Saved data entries
[Start of Attachment]

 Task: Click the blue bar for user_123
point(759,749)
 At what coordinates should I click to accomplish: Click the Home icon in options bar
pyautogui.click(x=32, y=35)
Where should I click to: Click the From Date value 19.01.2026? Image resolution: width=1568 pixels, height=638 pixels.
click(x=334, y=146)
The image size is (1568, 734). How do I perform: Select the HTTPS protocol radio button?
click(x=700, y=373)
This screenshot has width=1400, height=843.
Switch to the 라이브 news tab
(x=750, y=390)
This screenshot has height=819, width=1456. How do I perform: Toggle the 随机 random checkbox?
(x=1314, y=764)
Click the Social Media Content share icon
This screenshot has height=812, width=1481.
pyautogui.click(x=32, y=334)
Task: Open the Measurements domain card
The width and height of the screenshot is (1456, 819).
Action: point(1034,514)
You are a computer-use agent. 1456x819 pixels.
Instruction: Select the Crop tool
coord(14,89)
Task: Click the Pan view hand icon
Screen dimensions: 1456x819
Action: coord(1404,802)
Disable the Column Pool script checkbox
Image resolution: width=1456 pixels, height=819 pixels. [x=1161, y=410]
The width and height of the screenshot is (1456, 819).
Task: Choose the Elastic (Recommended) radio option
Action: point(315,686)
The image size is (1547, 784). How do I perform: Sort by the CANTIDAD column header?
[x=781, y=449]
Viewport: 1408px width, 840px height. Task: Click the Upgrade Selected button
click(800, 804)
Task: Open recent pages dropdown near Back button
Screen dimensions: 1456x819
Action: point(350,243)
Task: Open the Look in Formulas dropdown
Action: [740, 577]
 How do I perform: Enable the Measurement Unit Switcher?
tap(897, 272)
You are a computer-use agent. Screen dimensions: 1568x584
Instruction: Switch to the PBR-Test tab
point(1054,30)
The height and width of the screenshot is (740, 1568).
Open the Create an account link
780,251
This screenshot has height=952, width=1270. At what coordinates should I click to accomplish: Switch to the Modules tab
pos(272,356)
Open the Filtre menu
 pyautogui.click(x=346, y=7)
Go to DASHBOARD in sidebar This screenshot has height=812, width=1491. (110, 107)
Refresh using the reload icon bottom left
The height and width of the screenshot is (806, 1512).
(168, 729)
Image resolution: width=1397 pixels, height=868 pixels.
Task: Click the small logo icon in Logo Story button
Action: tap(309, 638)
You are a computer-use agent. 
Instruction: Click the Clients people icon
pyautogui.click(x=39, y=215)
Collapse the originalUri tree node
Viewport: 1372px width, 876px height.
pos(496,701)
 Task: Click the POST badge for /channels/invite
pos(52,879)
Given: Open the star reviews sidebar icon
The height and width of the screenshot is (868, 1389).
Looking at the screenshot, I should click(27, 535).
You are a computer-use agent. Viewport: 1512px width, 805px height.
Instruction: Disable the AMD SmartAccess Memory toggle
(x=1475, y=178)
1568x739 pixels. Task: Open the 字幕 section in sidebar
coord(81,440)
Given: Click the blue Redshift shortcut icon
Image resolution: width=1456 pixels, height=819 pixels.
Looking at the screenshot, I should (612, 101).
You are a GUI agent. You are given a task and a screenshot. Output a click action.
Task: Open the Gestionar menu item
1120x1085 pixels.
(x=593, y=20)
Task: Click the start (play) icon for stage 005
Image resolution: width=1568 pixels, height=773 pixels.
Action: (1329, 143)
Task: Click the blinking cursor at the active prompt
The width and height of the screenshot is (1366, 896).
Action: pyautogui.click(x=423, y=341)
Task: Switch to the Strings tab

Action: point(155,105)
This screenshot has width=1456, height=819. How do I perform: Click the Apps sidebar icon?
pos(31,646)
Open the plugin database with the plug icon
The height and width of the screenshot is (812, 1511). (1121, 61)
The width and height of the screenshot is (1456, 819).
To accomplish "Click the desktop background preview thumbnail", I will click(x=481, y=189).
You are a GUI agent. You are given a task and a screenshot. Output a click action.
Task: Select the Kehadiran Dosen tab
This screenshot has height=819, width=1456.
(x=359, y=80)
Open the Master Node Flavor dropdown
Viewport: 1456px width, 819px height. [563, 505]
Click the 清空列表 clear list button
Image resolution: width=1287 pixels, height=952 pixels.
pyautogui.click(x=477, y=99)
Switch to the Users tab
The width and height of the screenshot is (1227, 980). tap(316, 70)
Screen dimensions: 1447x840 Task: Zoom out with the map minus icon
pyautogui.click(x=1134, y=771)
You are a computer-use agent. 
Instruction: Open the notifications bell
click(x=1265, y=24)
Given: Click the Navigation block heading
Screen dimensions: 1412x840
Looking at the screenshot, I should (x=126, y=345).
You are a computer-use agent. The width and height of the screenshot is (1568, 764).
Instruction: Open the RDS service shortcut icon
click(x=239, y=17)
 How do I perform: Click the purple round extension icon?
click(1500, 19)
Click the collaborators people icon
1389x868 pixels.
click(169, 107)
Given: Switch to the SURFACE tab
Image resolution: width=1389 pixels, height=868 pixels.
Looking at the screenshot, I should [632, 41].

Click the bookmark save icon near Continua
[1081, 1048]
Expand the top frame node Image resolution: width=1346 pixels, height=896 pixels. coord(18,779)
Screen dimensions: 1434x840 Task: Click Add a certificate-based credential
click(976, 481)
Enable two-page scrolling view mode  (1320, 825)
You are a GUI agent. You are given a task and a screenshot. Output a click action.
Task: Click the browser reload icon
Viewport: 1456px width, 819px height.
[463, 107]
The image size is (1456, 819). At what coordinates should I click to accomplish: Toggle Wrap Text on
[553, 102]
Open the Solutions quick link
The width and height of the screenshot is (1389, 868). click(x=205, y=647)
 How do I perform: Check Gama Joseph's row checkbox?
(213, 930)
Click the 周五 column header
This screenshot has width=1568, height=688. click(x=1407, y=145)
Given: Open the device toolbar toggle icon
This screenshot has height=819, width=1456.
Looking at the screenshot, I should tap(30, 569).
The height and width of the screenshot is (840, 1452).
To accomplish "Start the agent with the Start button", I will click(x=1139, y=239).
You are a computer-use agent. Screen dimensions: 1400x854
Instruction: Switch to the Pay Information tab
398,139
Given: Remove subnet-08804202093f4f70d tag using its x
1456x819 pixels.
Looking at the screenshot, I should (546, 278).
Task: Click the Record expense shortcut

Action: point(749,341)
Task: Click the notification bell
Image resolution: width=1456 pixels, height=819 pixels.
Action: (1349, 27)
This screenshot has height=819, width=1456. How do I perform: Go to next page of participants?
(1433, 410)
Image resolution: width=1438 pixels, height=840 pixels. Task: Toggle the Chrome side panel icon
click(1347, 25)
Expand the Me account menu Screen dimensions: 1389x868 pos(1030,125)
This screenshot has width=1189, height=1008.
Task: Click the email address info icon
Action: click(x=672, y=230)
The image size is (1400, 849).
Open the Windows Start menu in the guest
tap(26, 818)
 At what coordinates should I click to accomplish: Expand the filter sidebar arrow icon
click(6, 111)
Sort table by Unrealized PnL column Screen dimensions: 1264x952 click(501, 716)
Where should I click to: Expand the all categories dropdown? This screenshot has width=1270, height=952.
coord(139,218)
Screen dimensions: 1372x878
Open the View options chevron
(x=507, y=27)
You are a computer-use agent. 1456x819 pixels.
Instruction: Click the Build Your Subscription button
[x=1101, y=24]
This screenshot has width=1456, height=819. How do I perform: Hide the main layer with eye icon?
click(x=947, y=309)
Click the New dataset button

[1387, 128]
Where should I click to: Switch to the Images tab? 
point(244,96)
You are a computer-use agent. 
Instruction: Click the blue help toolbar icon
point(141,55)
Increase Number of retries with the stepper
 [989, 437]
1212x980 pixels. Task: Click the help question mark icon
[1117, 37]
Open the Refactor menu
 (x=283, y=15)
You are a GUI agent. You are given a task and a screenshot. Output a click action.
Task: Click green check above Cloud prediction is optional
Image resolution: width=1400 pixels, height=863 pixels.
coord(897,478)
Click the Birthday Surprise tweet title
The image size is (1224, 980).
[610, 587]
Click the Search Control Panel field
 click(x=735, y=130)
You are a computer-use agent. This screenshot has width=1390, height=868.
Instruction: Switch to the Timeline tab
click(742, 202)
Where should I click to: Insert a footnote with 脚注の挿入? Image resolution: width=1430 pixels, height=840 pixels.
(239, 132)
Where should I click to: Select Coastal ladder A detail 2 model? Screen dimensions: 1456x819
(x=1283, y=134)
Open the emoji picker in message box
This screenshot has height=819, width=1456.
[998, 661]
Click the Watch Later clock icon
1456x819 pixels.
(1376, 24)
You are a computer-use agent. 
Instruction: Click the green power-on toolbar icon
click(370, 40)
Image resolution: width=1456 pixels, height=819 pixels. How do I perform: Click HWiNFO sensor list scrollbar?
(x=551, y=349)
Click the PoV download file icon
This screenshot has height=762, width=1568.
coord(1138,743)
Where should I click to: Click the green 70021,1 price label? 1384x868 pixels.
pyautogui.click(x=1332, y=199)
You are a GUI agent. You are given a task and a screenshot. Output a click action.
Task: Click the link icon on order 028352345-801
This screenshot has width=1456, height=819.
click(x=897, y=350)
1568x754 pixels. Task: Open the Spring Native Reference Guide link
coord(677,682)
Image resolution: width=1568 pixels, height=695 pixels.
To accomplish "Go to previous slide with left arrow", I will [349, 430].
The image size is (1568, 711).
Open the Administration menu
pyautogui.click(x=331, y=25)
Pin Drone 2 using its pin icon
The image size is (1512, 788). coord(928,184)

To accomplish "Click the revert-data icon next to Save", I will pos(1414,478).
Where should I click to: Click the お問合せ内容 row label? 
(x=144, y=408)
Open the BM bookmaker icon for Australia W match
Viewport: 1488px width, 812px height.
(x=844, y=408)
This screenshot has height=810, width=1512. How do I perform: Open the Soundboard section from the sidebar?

[End of Attachment]

▸ **WORK TO BE COMPLETED**: Your task is to retype the entries verbatim, starting with the line that holds "The height and width of the screenshot is (840, 1452)." and stopping after the line that holds "Task: Click the notification bell".

▸ **YOUR RESPONSE**:
The height and width of the screenshot is (840, 1452).
To accomplish "Start the agent with the Start button", I will click(x=1139, y=239).
You are a computer-use agent. Screen dimensions: 1400x854
Instruction: Switch to the Pay Information tab
398,139
Given: Remove subnet-08804202093f4f70d tag using its x
1456x819 pixels.
Looking at the screenshot, I should (546, 278).
Task: Click the Record expense shortcut

Action: point(749,341)
Task: Click the notification bell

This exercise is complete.